It’s time to love the way you move.

“Build Your Own Practice” Back to Basics Challenge.

If you’re looking for something to help you do life just a little bit better, Pilates is where it’s at.

There’s nothing better to help you find your alignment, access your breath, and find power and stability from your center.

But even more importantly, there’s nothing better to connect to your body so YOU control what’s happening. Pilates lets you build a movement practice that works FOR you - not against you - no matter where you are in your journey.

But sometimes it’s hard to know where to start.

I created this four-part challenge as a launchpad to a practice that meets you where you are.

This “Build Your Own Practice” series of quick on-demand workouts is programmed to help you master the basics so you can return to the mat again and again. Already have Pilates in your life? This is for you too! Returning to the roots of our practice is the best way to progress. It’s time to love the way you move.

(And btw, it’s free for my subscribers, but please share with your friends - they can sign up here.)

What to expect

⏰ Each class is ~20 mins

😍 All workouts are low impact and beginner-friendly.

🫶 Classes are welcoming for prenatal and postpartum - see the bonus video below to help you learn specific modifications.

🤵‍♂️ Fancy gym not required. You need a mat or long towel. Some classes incorporate light weights or a yoga block, but household items like soup cans and couch pillows work great.

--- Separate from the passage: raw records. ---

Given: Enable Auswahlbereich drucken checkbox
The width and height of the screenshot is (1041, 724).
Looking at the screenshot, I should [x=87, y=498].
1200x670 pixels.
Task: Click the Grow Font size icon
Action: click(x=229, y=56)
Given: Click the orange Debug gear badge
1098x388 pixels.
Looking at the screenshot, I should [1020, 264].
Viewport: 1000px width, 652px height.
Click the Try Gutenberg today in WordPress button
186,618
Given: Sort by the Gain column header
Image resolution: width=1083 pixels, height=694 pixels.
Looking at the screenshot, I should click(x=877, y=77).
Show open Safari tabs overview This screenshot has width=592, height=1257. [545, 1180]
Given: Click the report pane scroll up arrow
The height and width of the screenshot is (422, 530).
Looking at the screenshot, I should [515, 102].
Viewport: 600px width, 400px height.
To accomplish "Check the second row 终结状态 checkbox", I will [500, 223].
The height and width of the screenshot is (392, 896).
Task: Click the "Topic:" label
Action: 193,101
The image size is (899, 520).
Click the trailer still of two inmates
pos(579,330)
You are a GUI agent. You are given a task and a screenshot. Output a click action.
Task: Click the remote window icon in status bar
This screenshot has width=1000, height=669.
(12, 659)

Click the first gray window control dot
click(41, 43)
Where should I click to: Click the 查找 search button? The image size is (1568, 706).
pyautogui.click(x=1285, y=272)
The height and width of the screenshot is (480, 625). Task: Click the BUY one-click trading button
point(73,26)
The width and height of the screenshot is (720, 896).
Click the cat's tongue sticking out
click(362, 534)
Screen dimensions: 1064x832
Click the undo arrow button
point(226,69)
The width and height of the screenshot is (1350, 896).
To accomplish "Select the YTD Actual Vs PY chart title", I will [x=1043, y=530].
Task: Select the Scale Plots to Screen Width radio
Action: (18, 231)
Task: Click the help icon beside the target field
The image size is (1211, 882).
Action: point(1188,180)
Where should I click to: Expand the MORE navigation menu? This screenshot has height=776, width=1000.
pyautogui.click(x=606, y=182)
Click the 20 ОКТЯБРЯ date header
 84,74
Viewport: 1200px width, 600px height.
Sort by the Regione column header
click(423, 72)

Back to Basics: Modifications!

Repeat after me: modifying an exercise is NOT cheating. And it certainly doesn’t take away from your workout -quite the opposite, in fact! There is never a time in my practice when I don’t take a modification if it gives me what I need that day. This quick video breaks down modification options for many of the exercises you’ll see in the series. If you’re prenatal, postpartum, are brand new or returning to fitness, or have something else going on that limits your range motion, check this out before starting the first workout.

You’ll be able to confidently approach each class with ideas to modify so you can make the workout work for YOU. Reach out with specific questions!

Equipment: Mat

Part 1: 22 Min Total Body

The first class in this four-part Build Your Own Practice series is all about tuning out the noise and tuning in to you. Learn the basic movements, find your breath, and just experience how the practice feels in your body without pressure, judgement, or expectations. Pay attention to how you feel when you start and what's different when you step away. No matter what it brings up for you, keep coming back. Your body will thank you every single time.

Equipment: Mat or Long Towel, Yoga Block (optional)

Modifications: Welcoming for beginners, prenatal, postpartum, and anyone returning to fitness, but please do check out this bonus video before starting class.

Part 2: 18 Min Total Body

Layering on from Part 1, this is where Pilates starts to go from being "just exercise" to being your gateway to more trust and confidence when you pick up something heavy, clip into your bike, or just live your life!

A set of light weights (I mean it - very light!) will help you engage the muscles in your back and shoulders so they feel like part of your core. There are so many muscles and tendons that meet up right around your shoulder blades - it's like Grand Central Station back there. Think of how much power and support we can access there!

Equipment: Mat or Long Towel, Light Weights (1-2 lbs -optional)

Modifications: Welcoming for beginners, prenatal, postpartum, and anyone returning to fitness, but please do check out this bonus video before starting class.

Part 3: 20 Min Total Body

This workout puts the spotlight on activating the low body, as well as opening up the spine through rotation. Both concepts start by connecting every movement to the power and stability of the strong center body as we add new layers to the foundation built in Parts 1 and 2.

Here's the twist (literal and figurative!): you're not going to see a ton of "classic" exercises here. These are new variations to hone in on important skills to build your practice. Open your ears and focus on how each motion feels in the body. Let yourself explore how these new connections can inform how you move on your mat, in your other workouts, and in real life.

Equipment: Mat or Long Towel

Modifications: Welcoming for beginners, prenatal, postpartum, and anyone returning to fitness, but please do check out this bonus video before starting class.

Part 4: 18 Min Total Body

The final installment of this "Build Your Own Practice" series is an all-levels total body workout that lets the posterior chain shine. Yep, lookin' at you, back and booty! Throughout class, we'll explore ways to light up the muscles that line the back body while opening up the front. You'll find opportunities to create space and mobilize the spine paired with a constant connection to the security of your strong, stable core. This balance and aware of how we move is the magic of Pilates - your practice and the way you move through life only can grow from here.

Equipment: Mat or Long Towel

Modifications: Welcoming for beginners, prenatal, postpartum, and anyone returning to fitness, but please do check out this bonus video before starting class.